• What the task requires:
Reproduce exactly the lines of the material beneath, from the line that contains "Task: Select Descargas in Favoritos sidebar" to the line that contains "You are a computer-use agent. The", both included, and no other lines.
-- Data extracts follows --
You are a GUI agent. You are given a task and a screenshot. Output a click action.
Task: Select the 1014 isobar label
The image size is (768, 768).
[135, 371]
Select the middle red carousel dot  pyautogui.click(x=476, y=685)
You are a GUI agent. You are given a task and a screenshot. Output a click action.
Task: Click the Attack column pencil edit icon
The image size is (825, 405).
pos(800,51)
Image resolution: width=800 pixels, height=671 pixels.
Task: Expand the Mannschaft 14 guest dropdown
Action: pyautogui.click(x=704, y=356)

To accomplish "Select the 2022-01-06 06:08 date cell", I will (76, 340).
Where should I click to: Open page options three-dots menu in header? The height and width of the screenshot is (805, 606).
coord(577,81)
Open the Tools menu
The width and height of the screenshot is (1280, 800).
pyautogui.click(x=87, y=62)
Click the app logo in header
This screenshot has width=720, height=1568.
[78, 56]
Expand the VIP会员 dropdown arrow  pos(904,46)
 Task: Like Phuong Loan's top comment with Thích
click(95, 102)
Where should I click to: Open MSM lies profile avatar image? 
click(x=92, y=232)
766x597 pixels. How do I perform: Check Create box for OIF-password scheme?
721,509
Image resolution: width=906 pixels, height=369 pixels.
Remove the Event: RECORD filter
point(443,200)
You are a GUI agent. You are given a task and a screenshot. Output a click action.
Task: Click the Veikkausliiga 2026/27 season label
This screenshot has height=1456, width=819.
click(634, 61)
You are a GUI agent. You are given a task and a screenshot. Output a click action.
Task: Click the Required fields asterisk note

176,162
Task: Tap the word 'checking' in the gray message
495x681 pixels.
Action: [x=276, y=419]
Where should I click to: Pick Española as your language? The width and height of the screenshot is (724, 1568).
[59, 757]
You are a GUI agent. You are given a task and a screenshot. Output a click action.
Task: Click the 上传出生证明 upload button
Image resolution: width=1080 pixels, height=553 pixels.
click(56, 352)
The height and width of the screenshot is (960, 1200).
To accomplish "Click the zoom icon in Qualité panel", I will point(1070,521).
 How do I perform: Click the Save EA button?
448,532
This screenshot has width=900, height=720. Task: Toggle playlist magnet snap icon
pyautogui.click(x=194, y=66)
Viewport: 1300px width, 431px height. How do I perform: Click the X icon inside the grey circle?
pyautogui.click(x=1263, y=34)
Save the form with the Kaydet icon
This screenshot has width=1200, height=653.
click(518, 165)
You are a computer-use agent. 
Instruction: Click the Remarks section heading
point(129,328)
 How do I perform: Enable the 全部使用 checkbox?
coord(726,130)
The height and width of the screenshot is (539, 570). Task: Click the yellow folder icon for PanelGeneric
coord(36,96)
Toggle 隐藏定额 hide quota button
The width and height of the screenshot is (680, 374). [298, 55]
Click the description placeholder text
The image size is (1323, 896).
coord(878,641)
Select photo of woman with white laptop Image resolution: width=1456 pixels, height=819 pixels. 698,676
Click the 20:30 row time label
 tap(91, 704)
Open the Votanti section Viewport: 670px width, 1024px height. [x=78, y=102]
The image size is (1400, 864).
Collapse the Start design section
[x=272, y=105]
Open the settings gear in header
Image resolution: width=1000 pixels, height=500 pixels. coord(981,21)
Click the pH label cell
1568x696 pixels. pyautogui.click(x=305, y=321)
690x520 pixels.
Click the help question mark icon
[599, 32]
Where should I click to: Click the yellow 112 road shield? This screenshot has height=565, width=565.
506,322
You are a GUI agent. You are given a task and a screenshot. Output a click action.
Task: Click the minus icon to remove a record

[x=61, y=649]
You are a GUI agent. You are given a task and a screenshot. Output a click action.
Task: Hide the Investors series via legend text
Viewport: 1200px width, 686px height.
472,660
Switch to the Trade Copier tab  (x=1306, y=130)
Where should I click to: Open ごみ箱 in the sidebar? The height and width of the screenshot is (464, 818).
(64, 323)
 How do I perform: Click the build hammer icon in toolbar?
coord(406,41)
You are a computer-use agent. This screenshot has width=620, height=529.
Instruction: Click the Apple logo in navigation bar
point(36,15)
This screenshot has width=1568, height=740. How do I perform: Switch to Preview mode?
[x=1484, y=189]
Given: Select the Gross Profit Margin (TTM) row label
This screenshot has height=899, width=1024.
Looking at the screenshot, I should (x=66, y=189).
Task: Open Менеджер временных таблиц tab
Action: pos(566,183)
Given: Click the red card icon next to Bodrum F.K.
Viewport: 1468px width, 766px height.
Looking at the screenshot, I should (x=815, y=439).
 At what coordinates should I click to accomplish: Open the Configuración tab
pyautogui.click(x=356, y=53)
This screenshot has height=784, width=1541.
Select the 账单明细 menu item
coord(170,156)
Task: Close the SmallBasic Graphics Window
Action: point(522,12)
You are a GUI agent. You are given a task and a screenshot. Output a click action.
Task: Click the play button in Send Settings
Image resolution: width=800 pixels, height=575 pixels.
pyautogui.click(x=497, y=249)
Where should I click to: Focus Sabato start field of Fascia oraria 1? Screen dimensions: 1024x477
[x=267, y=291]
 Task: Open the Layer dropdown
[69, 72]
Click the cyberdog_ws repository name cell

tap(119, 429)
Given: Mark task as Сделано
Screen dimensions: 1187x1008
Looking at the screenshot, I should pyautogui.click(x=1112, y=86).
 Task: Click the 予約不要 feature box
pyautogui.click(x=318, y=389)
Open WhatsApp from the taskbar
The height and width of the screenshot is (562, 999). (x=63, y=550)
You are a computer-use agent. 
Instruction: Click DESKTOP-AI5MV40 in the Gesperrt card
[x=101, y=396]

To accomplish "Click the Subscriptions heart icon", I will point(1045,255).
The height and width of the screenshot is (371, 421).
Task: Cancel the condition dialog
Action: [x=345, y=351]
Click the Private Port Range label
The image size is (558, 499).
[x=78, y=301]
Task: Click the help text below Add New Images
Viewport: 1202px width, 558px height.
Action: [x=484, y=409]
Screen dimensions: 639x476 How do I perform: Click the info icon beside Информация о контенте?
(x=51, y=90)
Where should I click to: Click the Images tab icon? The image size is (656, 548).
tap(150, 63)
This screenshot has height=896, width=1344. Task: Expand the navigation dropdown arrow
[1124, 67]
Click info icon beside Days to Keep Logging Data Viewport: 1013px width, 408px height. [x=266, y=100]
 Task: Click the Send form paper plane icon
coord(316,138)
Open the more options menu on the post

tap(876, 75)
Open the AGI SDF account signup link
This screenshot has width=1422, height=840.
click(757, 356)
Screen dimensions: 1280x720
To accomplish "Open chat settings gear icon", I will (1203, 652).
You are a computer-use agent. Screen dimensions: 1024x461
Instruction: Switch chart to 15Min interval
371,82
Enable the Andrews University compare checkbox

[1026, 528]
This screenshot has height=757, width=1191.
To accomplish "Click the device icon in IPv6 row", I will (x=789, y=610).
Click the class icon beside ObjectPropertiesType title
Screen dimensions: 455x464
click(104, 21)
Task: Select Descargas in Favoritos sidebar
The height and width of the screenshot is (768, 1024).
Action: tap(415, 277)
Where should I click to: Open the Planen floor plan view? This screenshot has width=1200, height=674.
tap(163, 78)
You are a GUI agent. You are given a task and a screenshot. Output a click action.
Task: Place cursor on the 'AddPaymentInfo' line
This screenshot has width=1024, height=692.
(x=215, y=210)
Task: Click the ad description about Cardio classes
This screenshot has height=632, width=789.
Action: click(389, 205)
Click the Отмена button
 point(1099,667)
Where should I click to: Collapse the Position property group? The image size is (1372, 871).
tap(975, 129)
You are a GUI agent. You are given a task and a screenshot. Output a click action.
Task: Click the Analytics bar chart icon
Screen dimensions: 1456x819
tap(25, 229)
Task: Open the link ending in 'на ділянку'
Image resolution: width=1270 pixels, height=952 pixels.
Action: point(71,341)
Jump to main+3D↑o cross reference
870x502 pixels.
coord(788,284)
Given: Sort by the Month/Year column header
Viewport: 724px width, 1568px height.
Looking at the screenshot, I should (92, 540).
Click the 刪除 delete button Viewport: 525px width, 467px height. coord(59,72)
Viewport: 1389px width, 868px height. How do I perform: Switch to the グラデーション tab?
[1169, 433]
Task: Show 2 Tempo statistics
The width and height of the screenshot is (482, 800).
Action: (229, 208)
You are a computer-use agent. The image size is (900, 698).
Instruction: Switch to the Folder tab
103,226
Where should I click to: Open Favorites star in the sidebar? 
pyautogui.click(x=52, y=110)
-- Data extracts concluded --
• Task answer:
Task: Select Descargas in Favoritos sidebar
The height and width of the screenshot is (768, 1024).
Action: tap(415, 277)
Where should I click to: Open the Planen floor plan view? This screenshot has width=1200, height=674.
tap(163, 78)
You are a GUI agent. You are given a task and a screenshot. Output a click action.
Task: Place cursor on the 'AddPaymentInfo' line
This screenshot has width=1024, height=692.
(x=215, y=210)
Task: Click the ad description about Cardio classes
This screenshot has height=632, width=789.
Action: click(389, 205)
Click the Отмена button
 point(1099,667)
Where should I click to: Collapse the Position property group? The image size is (1372, 871).
tap(975, 129)
You are a GUI agent. You are given a task and a screenshot. Output a click action.
Task: Click the Analytics bar chart icon
Screen dimensions: 1456x819
tap(25, 229)
Task: Open the link ending in 'на ділянку'
Image resolution: width=1270 pixels, height=952 pixels.
Action: point(71,341)
Jump to main+3D↑o cross reference
870x502 pixels.
coord(788,284)
Given: Sort by the Month/Year column header
Viewport: 724px width, 1568px height.
Looking at the screenshot, I should (92, 540).
Click the 刪除 delete button Viewport: 525px width, 467px height. coord(59,72)
Viewport: 1389px width, 868px height. How do I perform: Switch to the グラデーション tab?
[1169, 433]
Task: Show 2 Tempo statistics
The width and height of the screenshot is (482, 800).
Action: (229, 208)
You are a computer-use agent. The image size is (900, 698).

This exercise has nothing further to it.